### Source extract
1

I have the current code and it does seem to work except for the fact CFShow doesn't translate the unicode UTF8 encoding of \u00e9 to é

#include <CoreFoundation/CoreFoundation.h>

int main()
{

    char *s = "This is a test of unicode support: fiancée\n";
    CFTypeRef cfs = CFStringCreateWithCString(NULL, s, kCFStringEncodingUTF8);
    CFShow(cfs);

}

Output is

This is a test of unicode support: fianc\u00e9e
                                        |____|
                                           > é doesn't output properly.

How do I instruct CFShow that it is unicode? printf handles it fine when it is a c string.

Zimm3r
  • 3,369
  • 5
  • 35
  • 53
  • If `CFShow` didn't already believe that the string is Unicode, it wouldn't be interpreting the characters as such and using `\u` escapes. You would see stuff like `\xC3\xA9`. – Peter Hosey Sep 07 '13 at 23:19

2 Answers2

5

CFShow() is only for debugging. It's deliberately converting non-ASCII to escape codes in order to avoid ambiguity. For example, "é" can be expressed in two ways: as U+00E9 LATIN SMALL LETTER E WITH ACUTE or as U+0065 LATIN SMALL LETTER E followed by U+0301 COMBINING ACUTE ACCENT. If CFShow() were to emit the UTF-8 sequence, your terminal would likely present it as "é" and you wouldn't be able to tell which variant was in the string. That would undermine the usefulness of CFShow() for debugging.

### Task instructions
1. In the CFShow thread, what is CFShow() said to be only for?
2. Write a continuation of the CFShow thread from its last sentence.
The lines that come after this have no connection to the CFShow thread.

### Data entries
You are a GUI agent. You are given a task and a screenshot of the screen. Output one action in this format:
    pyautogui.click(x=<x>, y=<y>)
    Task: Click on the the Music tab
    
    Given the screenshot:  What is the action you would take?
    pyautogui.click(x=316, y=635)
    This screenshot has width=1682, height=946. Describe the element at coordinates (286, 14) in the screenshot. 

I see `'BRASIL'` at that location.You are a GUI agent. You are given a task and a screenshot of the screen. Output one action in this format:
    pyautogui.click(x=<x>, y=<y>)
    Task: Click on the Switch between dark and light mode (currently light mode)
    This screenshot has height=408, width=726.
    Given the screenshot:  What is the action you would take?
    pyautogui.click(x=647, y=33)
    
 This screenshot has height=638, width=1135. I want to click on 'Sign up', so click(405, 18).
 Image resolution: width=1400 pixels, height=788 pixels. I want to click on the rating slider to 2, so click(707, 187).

### The answers
1. It is only for debugging.

2.
Why do you care what the output of CFShow() so long as it you understand what the content of the string is?

Ken Thomases
  • 88,520
  • 7
  • 116
  • 154
  • To use it as output to the console without having to resort to C libraries and using printf. So a companion to a way to output to the console with Win API functions using Mac OS X API Core Foundation. – Zimm3r Sep 07 '13 at 16:19
  • @Zimm3r: That's not what `CFShow` is for. `CFShow` is for peeking at a string's contents for debugging purposes, not for regular output. You should ask a separate question about the correct way to write a CFString to stdout or stderr. Send me the link and I'll answer it. – Peter Hosey Sep 07 '13 at 23:18
  • `CFShow()` is not suitable for general printing of strings (or anything else). As I say, it's a debugging function. If you're determined to avoid C libraries and stdio, you can use `CFStringCreateExternalRepresentation()` or `CFStringGetCString()` to get a UTF-8-encoded byte buffer and use `write()` or the like to output it. – Ken Thomases Sep 07 '13 at 23:20
1

It appears to me that CFShow knows that the string is Unicode, but doesn't know how to format Unicode for the console. I doubt that you can do anything but look for an alternative, perhaps NSLog.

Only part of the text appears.